Date of Award:


Document Type:


Degree Name:

Master of Science (MS)


Wildland Resources

Committee Chair(s)

Eric M. Gese


Eric M. Gese


James N. Long


Craig M. Thompson


Patricia A. Terletzky


The fisher (Pekania pennanti) is a medium-sized carnivore found in mature forest stands across much of the northern United States. Although historically abundant in the west, fisher populations declined rapidly after fur trapping, extensive logging, and urban development reduced their numbers. Currently, biologists are concerned about the effects timber harvest practices have on fisher tolerance and adaptability when faced with changes to high-quality habitat stands.
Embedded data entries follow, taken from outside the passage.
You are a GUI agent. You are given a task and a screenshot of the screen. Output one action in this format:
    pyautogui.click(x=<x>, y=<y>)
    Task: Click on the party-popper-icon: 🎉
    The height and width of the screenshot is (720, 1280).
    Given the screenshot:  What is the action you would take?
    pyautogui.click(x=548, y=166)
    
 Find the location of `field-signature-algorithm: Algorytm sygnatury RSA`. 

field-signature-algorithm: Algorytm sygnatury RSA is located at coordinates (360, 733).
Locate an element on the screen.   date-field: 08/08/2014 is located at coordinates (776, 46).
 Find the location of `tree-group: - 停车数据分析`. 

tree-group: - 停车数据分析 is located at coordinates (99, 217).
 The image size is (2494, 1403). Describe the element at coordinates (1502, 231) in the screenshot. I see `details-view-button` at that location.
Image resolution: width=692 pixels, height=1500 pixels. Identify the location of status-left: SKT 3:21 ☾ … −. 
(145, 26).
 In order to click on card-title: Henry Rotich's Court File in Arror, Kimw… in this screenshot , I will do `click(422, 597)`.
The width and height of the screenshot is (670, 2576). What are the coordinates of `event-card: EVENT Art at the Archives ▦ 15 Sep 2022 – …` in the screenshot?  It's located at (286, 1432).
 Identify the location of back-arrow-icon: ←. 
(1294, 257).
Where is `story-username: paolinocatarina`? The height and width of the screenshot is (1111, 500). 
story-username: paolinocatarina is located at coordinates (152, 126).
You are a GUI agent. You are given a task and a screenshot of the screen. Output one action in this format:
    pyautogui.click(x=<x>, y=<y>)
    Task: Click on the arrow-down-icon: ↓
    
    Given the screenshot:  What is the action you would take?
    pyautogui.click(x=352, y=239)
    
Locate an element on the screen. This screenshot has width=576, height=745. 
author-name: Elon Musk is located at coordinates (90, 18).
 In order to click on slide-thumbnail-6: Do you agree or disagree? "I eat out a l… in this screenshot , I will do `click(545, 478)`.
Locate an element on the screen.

Tree removal and thinning of understory vegetation are frequently used to alleviate the spread of wildfires in previously dense forest stands with a potential for large-scale habitat loss; yet, a deficit of large trees and important vegetation attributes could be detrimental to fisher survival. We explored the impacts of timber treatments on fisher behavior and habitat preferences in a watershed system near Ashland, Oregon between 2010 and 2017. In our study, we assessed where fishers were found in their home ranges before and after treatments occurred (i.e., measuring fisher distance to treatment units), as well as the habitat features they selected pre- and post-treatment. Our results indicated that although most fishers moved away from treated areas, they still used untreated portions of their home ranges. For habitat selection, fishers chose sites at lower elevations, with low to moderate rugged topography, and they selected moderately steep slopes. They also preferred canopy cover 60% or higher and vegetation types consisting of conifers and hardwoods. We concluded that fishers were able to tolerate ongoing treatments in their home ranges as long as adequate canopy cover and large structures remained for their use on the landscape.